Ba­si­cal­ly, weld lines are con­sid­ered to be ar­eas of in­suf­fi­cient strength on the mold­ed part. They oc­cur where the melt flow in an in­jec­tion mold splits in­to sev­er­al streams at an ob­sta­cle and then flows to­geth­er again. The weld line (weld line, flow line), which is vis­i­ble as a line, forms at the flow fronts that meet. As soon as an in­jec­tion mold has in­serts for holes or sim­i­lar, the weld line risk in­creas­es. If the melt cools too quick­ly at the mold wall of the mold, the merg­ing mass flow will no longer bond op­ti­mal­ly. Small notch­es are formed, which rep­re­sent a weak point in terms of strength, and this can be as much as half the ba­sic strength! Me­chan­i­cal stress­es at these points can cause pre­ma­ture fail­ure. A frac­ture usu­al­ly runs along the weld line.
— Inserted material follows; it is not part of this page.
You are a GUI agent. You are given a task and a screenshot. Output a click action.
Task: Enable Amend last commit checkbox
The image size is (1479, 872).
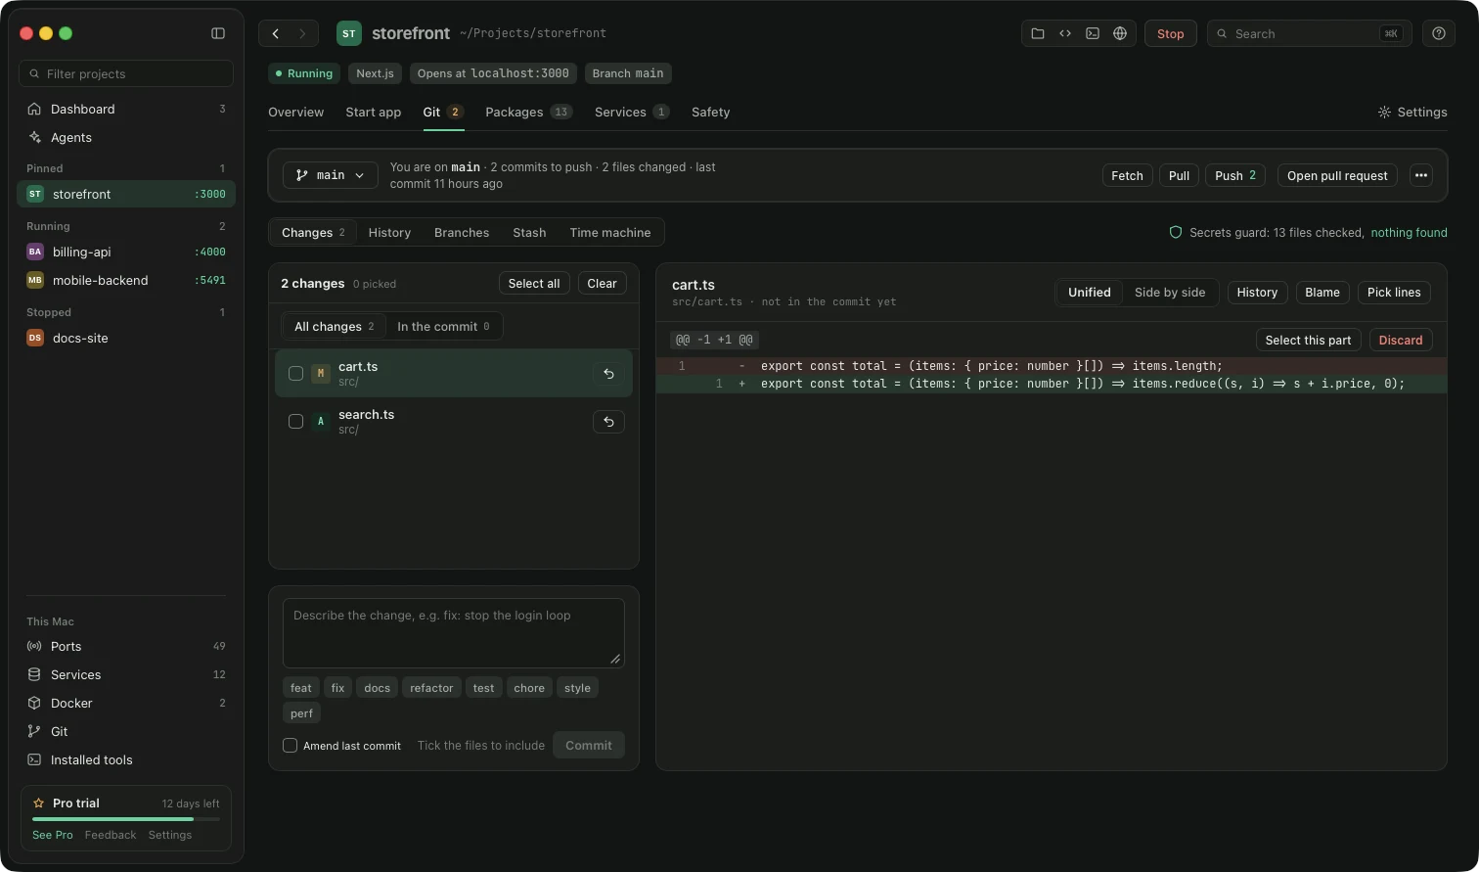tap(291, 746)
In or­der to pre­vent fail­ure of the mold­ed part dur­ing prod­uct de­vel­op­ment, pre­dic­tions of the weld line strength are required.

Tensile tests and simulation model

Sim­u­la­tion tools for plas­tic in­jec­tion mold­ed parts are al­ready very good at rep­re­sent­ing the po­si­tion­ing and di­men­sions of a weld line. De­ter­min­ing the weld line strength is on­ly pos­si­ble in the ab­stract be­cause of the nu­mer­ous fac­tors in­volved. Ten­sile tests are used here. With these tests, the strength of the weld line un­der ten­sile stress can be mea­sured and eval­u­at­ed me­chan­i­cal­ly in sev­er­al runs. The re­sult is an ap­prox­i­ma­tion of the re­al strength of the weld line. 

Avoiding the weld line

The oc­cur­rence of weld lines is of­ten un­avoid­able in com­plex mold­ed parts. Es­pe­cial­ly if the part does not al­low much room for ad­just­ments. In the de­vel­op­ment phase, mold de­sign­ers can re­sort to com­mon prac­tices to avoid the weld line. How­ev­er, these in­voke oth­er dis­ad­van­tages in re­turn, such as longer cy­cle times or in­creased en­er­gy con­sump­tion. The use of dy­nam­ic high-speed tem­per­a­ture con­trol sys­tems in the in­jec­tion mold, which al­low ther­mal en­er­gy man­age­ment at spe­cif­ic points and close to the con­tour, makes it pos­si­ble to avoid weld lines. And this can be done with­out length­en­ing the en­tire process and al­so with­out in­creas­ing the en­er­gy used. In terms of sus­tain­abil­i­ty, this is an im­por­tant point. Qual­i­ty de­fects due to a lack of weld line strength can thus be ruled out in advance.